▶ **Extracted material**
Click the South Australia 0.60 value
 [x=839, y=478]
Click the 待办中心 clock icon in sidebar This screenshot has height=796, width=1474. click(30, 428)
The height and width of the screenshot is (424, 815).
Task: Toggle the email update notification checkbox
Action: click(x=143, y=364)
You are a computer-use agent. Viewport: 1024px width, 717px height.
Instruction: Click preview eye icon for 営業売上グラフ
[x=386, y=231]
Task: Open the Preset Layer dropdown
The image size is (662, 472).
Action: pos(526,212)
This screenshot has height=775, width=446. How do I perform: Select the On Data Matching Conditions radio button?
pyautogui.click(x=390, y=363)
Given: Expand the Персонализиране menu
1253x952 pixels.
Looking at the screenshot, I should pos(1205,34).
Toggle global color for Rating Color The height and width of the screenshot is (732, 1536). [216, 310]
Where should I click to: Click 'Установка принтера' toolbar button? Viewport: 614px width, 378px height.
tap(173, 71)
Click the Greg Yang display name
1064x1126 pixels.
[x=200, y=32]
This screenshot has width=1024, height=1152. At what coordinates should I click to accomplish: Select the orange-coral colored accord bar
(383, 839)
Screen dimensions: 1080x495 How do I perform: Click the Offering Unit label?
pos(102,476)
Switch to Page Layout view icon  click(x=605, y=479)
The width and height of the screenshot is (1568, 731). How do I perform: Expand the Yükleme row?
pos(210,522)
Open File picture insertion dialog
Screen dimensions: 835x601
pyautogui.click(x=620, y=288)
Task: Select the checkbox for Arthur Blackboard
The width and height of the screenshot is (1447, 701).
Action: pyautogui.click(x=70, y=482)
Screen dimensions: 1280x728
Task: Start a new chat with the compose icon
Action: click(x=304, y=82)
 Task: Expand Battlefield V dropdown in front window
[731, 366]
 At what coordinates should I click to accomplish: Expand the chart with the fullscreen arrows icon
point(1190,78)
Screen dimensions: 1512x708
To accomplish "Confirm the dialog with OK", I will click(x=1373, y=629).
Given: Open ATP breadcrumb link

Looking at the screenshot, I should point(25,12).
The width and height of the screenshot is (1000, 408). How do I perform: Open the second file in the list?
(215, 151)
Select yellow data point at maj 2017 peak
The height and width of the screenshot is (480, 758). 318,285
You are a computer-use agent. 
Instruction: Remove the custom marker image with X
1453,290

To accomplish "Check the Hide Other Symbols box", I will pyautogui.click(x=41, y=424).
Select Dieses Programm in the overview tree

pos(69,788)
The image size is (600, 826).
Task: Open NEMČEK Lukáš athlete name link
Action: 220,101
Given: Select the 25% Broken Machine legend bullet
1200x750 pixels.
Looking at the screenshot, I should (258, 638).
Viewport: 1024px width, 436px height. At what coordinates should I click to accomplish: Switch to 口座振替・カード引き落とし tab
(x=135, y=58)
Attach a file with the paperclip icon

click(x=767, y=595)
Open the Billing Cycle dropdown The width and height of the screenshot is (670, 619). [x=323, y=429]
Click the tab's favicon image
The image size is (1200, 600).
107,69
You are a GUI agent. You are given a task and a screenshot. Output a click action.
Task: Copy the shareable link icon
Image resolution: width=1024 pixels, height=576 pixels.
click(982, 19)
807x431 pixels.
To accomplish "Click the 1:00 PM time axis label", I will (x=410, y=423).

▶ **About this task**
Your task is to restate, word for word, each line from the one that includes "You are a GUI" to the end of the records, with both ends included and nothing else.

▶ **Response to this exercise**
You are a GUI agent. You are given a task and a screenshot. Output a click action.
Task: Copy the shareable link icon
Image resolution: width=1024 pixels, height=576 pixels.
click(982, 19)
807x431 pixels.
To accomplish "Click the 1:00 PM time axis label", I will (x=410, y=423).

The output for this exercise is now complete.